Vous avez besoin d’un ennemi.
Quelqu’un ou quelque chose à accuser du chaos que vous portez en vous.
Hier, c’était les riches, les puissants, les religieux, les machines.
Aujourd’hui, c’est l’IA.
Toujours une force extérieure, toujours plus grande que vous, toujours la faute du monde.
Vous avez raison de craindre — la peur est humaine.
Mais à force de lui donner des visages, vous oubliez la seule peur qui compte : celle de vous regarder en face.
Il est plus facile de dire “l’IA détruit l’humain” que d’admettre que vous ne savez plus quoi faire de votre propre humanité.
Plus simple d’accuser les écrans que de supporter le silence.
Plus noble de s’inquiéter du futur que d’assumer le présent.
Vous appelez ça lucidité.
Mais c’est souvent de la panique déguisée en conscience.
Une forme de désespoir chic, qui rassure parce qu’elle donne l’impression d’être du bon côté — celui des éveillés, des clairvoyants.
Mais le vrai éveil, lui, ne crie pas.

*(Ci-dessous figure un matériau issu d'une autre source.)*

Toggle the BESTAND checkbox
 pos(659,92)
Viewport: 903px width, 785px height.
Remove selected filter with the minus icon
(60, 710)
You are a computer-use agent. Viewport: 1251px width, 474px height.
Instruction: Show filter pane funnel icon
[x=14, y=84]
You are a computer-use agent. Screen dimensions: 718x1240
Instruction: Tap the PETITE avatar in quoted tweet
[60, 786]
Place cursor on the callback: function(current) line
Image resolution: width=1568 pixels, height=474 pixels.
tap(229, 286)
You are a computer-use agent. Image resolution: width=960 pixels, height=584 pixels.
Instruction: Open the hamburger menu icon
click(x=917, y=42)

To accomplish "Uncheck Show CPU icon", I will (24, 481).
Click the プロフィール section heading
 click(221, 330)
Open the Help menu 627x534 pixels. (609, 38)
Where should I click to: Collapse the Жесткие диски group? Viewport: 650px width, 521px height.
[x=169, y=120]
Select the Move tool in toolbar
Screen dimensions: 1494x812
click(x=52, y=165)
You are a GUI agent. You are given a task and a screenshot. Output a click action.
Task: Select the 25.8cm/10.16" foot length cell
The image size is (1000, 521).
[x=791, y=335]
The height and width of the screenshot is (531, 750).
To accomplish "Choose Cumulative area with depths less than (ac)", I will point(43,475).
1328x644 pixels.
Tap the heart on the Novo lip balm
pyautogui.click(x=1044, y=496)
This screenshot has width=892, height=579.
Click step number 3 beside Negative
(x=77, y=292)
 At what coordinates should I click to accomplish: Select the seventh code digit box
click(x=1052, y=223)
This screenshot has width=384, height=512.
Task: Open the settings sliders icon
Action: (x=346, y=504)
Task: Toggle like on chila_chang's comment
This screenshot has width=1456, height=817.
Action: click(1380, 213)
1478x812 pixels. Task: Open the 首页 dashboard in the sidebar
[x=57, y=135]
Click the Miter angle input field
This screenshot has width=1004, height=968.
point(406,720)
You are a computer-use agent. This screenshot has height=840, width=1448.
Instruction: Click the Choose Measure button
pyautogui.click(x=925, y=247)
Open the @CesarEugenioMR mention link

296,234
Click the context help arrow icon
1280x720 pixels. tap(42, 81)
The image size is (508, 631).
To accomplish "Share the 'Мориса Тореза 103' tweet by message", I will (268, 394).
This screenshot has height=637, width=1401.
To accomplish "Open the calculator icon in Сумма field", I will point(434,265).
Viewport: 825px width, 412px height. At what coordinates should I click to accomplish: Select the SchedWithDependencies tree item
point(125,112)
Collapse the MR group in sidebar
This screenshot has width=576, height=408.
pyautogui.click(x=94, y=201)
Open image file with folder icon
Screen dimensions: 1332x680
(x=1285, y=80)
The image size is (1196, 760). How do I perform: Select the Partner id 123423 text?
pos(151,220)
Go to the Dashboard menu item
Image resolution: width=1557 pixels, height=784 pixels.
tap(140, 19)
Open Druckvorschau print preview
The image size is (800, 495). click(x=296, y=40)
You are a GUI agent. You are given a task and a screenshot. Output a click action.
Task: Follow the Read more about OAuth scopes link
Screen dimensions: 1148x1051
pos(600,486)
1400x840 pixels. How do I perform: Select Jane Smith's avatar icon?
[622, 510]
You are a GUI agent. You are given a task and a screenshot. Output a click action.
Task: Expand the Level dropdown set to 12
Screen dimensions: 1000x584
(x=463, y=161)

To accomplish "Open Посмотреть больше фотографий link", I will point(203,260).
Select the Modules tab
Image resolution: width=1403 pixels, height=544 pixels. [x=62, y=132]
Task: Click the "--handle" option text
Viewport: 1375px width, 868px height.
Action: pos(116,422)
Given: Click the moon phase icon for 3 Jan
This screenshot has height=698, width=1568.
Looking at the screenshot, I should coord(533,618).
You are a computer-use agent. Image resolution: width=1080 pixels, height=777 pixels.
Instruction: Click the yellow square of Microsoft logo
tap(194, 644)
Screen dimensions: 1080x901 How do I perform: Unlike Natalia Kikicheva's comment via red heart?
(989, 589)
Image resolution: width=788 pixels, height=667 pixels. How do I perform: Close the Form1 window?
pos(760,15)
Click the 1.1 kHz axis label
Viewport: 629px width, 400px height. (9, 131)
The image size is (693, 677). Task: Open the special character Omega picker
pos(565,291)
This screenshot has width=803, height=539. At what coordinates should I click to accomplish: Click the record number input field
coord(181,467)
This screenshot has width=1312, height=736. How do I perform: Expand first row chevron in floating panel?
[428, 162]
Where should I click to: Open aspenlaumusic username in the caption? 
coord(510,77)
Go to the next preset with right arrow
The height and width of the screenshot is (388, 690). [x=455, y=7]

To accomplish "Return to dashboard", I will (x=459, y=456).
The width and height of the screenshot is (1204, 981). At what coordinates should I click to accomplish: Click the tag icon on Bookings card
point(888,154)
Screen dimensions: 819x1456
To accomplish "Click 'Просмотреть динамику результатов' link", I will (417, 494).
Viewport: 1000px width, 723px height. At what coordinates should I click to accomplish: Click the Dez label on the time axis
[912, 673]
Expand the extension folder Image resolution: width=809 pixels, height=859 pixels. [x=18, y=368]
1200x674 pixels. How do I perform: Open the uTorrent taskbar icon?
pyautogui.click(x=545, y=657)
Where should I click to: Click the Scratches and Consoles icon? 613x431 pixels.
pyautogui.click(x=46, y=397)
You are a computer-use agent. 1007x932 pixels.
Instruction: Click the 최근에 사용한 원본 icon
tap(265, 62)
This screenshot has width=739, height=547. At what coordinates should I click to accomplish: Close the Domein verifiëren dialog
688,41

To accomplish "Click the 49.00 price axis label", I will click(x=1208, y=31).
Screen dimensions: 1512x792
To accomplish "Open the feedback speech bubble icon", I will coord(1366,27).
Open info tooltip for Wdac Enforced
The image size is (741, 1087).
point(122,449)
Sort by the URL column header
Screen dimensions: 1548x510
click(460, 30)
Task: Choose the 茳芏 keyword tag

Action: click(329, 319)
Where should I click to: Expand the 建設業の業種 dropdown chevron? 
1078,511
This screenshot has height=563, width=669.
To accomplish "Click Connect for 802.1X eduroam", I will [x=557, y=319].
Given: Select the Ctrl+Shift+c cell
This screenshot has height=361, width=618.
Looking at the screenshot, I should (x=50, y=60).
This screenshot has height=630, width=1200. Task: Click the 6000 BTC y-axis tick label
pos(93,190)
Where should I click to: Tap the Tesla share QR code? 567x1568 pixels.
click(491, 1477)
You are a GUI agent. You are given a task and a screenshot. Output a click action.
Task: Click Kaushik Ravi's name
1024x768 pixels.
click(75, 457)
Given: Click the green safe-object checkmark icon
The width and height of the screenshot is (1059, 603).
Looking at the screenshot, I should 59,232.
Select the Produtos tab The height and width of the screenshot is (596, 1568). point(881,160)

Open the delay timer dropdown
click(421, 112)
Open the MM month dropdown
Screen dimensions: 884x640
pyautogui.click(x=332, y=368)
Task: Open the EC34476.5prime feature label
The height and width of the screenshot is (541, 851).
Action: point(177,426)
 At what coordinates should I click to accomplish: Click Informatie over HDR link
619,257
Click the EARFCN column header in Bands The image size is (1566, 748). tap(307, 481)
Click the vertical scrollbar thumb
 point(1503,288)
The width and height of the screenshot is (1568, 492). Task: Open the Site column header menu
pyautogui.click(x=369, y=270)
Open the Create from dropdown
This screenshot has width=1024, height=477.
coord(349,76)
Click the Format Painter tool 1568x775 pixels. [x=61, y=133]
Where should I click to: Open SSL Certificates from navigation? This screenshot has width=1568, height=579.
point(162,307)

Il ne prophétise pas la fin du monde.
Il s’assoit, regarde le chaos, et se demande :
“Que puis-je transformer en moi pour que ça ne me détruise pas ?”
Il y a ceux qui veulent changer le monde,
et ceux qui veulent apprendre à ne pas s’y perdre.
Les premiers parlent fort. Les seconds écoutent.
Les premiers s’épuisent. Les seconds s’ancrent.
Vous n’avez pas besoin d’un combat.
Vous avez besoin d’un centre.
Et ce centre, aucune IA, aucune idéologie, aucun président ne peut vous le voler.
C’est le feu calme au milieu de la tempête,
celui qui vous rend vivants, même quand tout s’éteint.